Could you repeat the records below exactly, leaving the pictures out?

== Items from a dataset ==
- - - - -

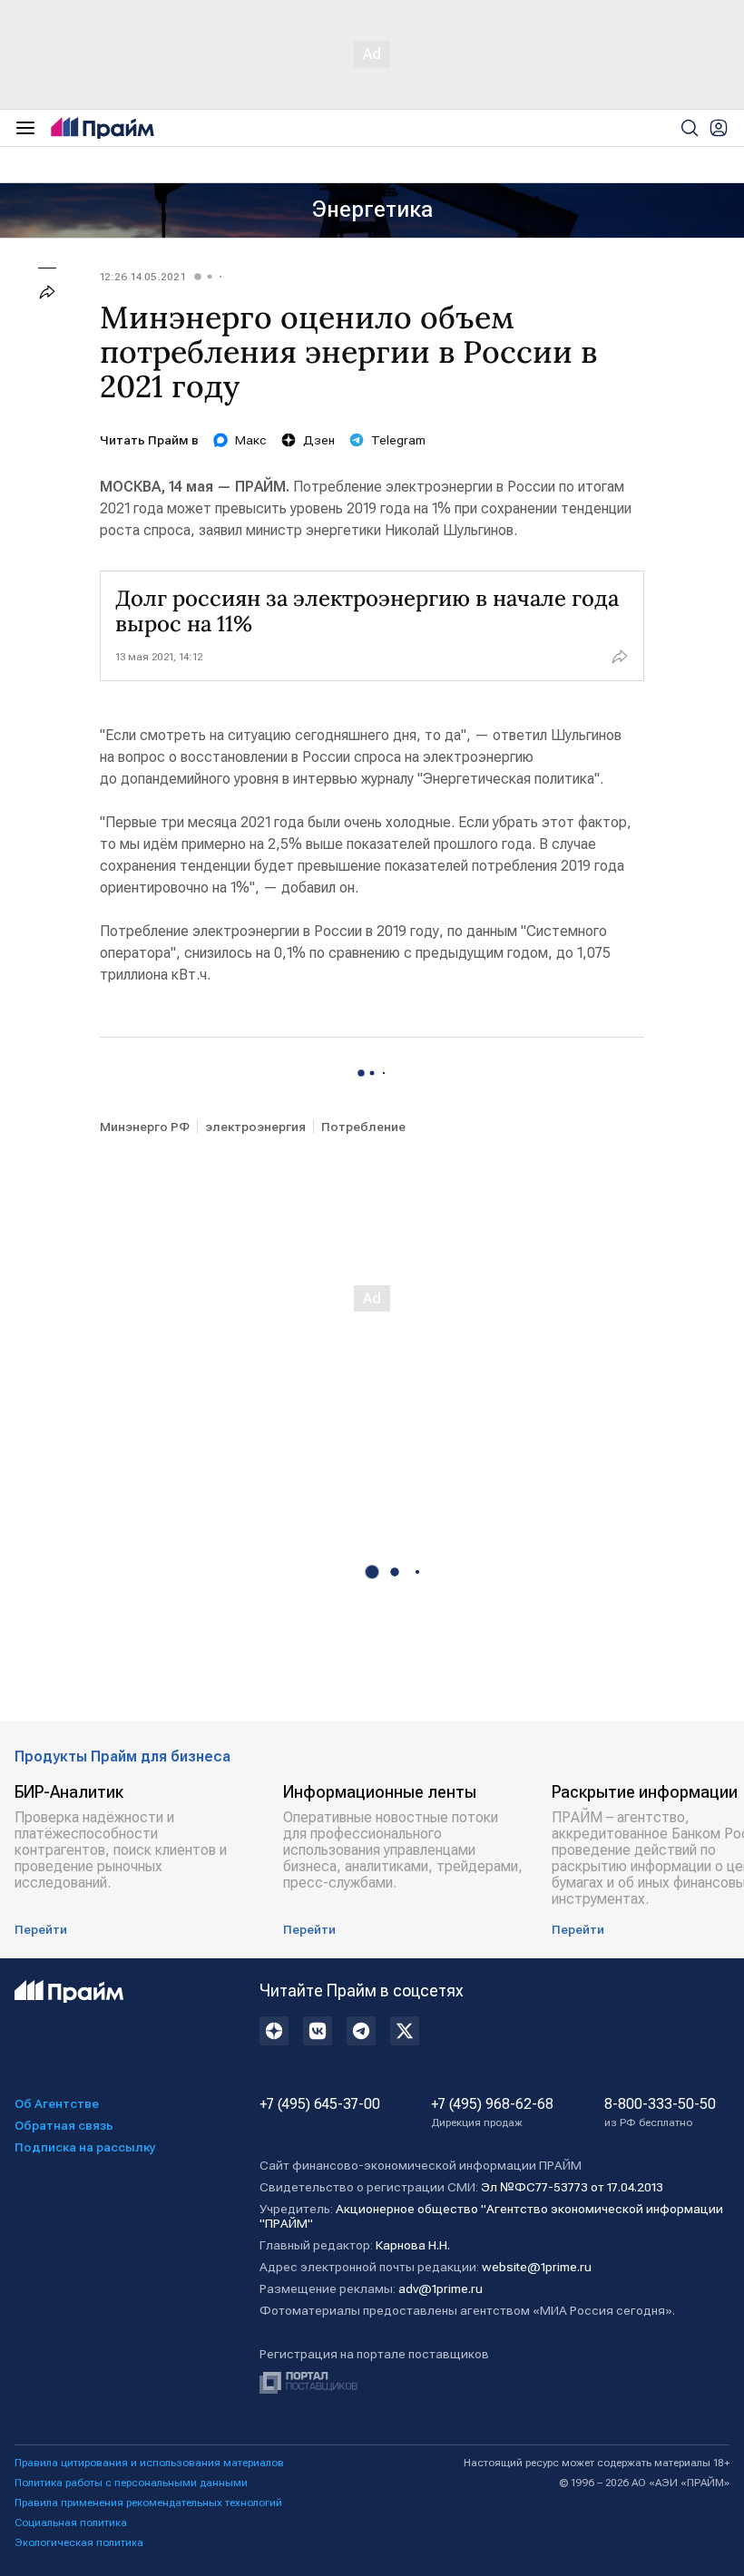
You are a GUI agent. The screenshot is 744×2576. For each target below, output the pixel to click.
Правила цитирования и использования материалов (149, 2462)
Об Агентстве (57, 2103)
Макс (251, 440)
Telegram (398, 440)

- - - - -

== Exercise result ==
You are a GUI agent. The screenshot is 744×2576. For each target below, output the pixel to click.
Правила цитирования и использования материалов (149, 2462)
Об Агентстве (57, 2103)
Макс (251, 440)
Telegram (398, 440)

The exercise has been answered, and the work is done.